Propaganda

O Programa de Alimentação do Trabalhador (PAT) foi instituído em 1976 para incentivar os empregadores a garantirem para os trabalhadores melhores condições para acesso a uma alimentação saudável e nutricionalmente adequada. O programa está passando por mudanças desde novembro de 2021 e, por isso, é importante que os empregadores estejam atentos.

Mudanças que já estão valendo

Agora, a gestão do programa é feita de forma compartilhada por três pastas do Governo Federal: Ministério do Trabalho, Ministério da Saúde e Receita Federal.

A inscrição no PAT continua obrigatória. Para poder aproveitar os encargos sociais e os incentivos fiscais previstos pelo programa, a empresa precisa estar inscrita no Programa de Alimentação do Trabalhador.

Outra novidade é a existência de um cartão único. Os benefícios de alimentação e refeição poderão ser oferecidos no mesmo cartão, desde que sejam feitas contas separadas para cada benefício. Isso porque o programa não permite a migração de saldo entre benefícios vale-refeição e vale-alimentação, para assegurar a destinação específica de cada modalidade.

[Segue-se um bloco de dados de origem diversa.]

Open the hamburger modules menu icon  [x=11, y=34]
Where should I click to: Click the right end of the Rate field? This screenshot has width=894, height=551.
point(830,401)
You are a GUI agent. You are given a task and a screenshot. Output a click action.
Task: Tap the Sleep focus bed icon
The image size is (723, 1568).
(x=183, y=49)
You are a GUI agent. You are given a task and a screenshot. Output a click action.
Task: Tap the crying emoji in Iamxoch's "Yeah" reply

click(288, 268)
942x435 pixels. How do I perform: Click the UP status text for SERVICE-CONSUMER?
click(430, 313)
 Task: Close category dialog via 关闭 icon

Também já estão valendo as novas regras para a dedução do Imposto de Renda. O RH da empresa precisa observar dois quesitos: o valor dos benefícios concedidos ao trabalhador não pode ser maior do que um salário-mínimo e, além disso, para fins do cálculo da dedução do IR, serão incluídos somente os trabalhadores que recebam até cinco salários-mínimos.

Mudanças futuras

Duas mudanças passarão a valer 18 meses depois da publicação da nova regulação do PAT. Mas ainda está sendo discutido como essas mudanças serão viabilizadas tecnicamente:

Uma delas é sobre o cartão ser bandeirado. As novas regras permitirão a convivência dos arranjos fechado (rede credenciada própria) e aberto (cartão bandeirado) dos benefícios vale-alimentação e vale-refeição. Mas esta regra ainda não está valendo, não existe cartão bandeirado no PAT.

Além disso, o trabalhador vai poder escolher por qual operadora ele deseja receber os benefícios e fazer a portabilidade, solicitando ao RH da empresa.